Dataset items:
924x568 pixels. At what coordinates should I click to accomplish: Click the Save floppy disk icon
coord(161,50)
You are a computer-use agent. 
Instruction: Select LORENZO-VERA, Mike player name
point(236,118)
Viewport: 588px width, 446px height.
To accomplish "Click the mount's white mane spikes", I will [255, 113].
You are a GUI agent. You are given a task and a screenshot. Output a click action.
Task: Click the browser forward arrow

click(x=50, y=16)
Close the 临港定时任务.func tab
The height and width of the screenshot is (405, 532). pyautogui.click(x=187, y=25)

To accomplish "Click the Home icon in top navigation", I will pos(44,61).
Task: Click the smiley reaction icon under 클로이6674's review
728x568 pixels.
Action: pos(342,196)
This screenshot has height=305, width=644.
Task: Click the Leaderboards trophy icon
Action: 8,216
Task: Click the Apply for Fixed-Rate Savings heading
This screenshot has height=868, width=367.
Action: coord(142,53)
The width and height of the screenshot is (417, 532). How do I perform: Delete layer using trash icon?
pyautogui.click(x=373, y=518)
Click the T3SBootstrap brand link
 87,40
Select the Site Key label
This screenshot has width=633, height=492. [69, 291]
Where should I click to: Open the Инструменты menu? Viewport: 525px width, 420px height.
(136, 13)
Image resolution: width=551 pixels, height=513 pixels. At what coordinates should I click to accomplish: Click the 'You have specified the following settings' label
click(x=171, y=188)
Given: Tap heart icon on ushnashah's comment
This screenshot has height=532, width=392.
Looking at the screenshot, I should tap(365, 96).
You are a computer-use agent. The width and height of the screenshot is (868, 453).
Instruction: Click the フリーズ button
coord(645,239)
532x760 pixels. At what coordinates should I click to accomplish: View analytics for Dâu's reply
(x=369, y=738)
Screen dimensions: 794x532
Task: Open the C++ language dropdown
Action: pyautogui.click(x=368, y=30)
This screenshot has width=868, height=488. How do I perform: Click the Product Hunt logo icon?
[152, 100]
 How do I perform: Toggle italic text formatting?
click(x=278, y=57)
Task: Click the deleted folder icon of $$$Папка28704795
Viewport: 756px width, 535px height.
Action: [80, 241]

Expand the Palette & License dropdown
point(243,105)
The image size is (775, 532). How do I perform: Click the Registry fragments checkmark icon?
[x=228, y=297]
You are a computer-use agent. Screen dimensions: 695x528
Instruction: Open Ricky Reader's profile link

▶ **WHAT IS EXPECTED**: Filter the data above down to lines with the word "computer", and copy them.

▶ **REPLY TO THE EXERCISE**:
You are a computer-use agent. 
You are a computer-use agent. The width and height of the screenshot is (868, 453).
You are a computer-use agent. Screen dimensions: 695x528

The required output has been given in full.